Problem >>
From the entries below, copy every line that holds the word "Expand".

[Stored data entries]
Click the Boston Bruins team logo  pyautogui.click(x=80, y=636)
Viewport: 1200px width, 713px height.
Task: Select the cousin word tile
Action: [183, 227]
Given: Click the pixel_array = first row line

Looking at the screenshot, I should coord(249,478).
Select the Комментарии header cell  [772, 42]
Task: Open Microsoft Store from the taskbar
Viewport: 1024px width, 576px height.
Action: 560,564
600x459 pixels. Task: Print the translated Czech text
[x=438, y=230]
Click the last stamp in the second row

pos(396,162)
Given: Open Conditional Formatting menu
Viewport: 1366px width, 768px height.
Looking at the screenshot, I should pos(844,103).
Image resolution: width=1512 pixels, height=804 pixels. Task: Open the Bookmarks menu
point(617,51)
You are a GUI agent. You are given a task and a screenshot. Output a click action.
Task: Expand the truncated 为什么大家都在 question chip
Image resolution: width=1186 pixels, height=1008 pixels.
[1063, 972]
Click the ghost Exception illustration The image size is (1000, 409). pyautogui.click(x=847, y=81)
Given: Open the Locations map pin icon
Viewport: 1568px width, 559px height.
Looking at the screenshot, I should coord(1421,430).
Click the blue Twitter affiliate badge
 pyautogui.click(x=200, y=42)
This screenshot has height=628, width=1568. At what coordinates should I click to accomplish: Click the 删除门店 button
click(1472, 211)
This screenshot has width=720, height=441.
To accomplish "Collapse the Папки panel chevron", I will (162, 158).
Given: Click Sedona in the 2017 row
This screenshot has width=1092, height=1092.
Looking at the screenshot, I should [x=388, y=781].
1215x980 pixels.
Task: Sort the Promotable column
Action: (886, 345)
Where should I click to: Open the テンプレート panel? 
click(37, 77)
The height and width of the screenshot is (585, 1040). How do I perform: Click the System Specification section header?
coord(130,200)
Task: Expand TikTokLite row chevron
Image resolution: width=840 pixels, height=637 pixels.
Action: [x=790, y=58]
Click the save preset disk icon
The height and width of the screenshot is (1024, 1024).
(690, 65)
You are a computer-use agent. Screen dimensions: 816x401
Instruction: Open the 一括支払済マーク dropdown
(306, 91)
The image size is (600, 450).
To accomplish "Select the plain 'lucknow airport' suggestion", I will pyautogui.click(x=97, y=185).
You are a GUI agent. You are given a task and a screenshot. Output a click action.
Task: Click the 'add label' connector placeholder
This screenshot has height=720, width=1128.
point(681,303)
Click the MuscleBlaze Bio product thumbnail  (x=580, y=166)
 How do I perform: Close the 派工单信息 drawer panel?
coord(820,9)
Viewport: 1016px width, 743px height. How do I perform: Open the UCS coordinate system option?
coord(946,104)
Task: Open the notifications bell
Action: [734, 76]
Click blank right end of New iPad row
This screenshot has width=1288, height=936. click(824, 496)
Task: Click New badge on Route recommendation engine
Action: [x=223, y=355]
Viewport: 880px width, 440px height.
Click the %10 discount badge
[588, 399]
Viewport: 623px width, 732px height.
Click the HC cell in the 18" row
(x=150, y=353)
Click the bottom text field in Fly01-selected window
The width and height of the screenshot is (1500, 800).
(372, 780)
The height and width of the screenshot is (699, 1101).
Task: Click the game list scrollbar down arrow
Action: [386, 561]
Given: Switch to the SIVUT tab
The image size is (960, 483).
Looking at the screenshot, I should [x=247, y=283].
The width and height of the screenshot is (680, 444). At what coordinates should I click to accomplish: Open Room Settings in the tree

Reply to the task >>
Task: Expand the truncated 为什么大家都在 question chip
Task: Expand TikTokLite row chevron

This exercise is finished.